Low blood counts ofen plague chemotherapy patients. Platelets have a life of only about ten days. Thrombocytopenia, low platelet count, occurs when the bone marrow doesn’t produce enough platelets to replace the ones that normally die off. Chemotherapy works by killing rapidly reproducing cells such as hair cells, digestive cells, bone marrow cells, and ultimately cancer cells. So, when chemotherapy is given, the bone marrow cells that produce the platelets are also attacked.

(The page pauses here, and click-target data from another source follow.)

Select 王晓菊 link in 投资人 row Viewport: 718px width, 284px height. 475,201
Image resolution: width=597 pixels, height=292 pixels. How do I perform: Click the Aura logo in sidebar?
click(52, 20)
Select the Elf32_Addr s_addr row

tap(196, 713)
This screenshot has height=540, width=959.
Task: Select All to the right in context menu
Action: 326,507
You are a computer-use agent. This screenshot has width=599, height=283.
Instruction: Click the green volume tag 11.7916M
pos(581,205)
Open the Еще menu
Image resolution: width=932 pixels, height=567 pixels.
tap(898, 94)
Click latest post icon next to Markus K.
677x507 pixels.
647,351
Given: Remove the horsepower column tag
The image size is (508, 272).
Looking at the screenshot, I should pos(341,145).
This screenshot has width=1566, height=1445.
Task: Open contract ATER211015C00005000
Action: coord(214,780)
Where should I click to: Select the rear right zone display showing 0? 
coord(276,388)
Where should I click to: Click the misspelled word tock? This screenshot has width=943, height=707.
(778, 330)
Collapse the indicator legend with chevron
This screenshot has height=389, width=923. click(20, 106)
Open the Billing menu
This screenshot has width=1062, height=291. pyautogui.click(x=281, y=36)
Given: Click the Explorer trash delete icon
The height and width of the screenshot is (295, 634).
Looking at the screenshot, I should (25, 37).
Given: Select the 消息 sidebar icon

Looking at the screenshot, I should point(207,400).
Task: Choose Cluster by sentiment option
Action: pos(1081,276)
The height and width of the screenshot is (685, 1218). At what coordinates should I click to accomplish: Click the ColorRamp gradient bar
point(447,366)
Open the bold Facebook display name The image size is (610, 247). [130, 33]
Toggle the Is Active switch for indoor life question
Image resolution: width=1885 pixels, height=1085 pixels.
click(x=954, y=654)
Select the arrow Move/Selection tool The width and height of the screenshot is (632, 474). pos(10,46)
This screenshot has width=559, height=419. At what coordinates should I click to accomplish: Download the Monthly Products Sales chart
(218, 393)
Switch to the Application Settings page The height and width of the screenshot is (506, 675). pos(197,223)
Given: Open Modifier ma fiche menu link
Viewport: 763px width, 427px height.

Platelets are responsible for clotting the blood. When platelets are low, the patient is at risk for bleeding and hemorrhaging. The longer the period of time the platelets are low, and the lower the count, the higher the risk for bleeding. When the platelet count drops from 50,000 to below 10,000, the frequency of life threatening bleeding goes up from about 5% to about 40%. So, as the platelet level drops, the risk goes up.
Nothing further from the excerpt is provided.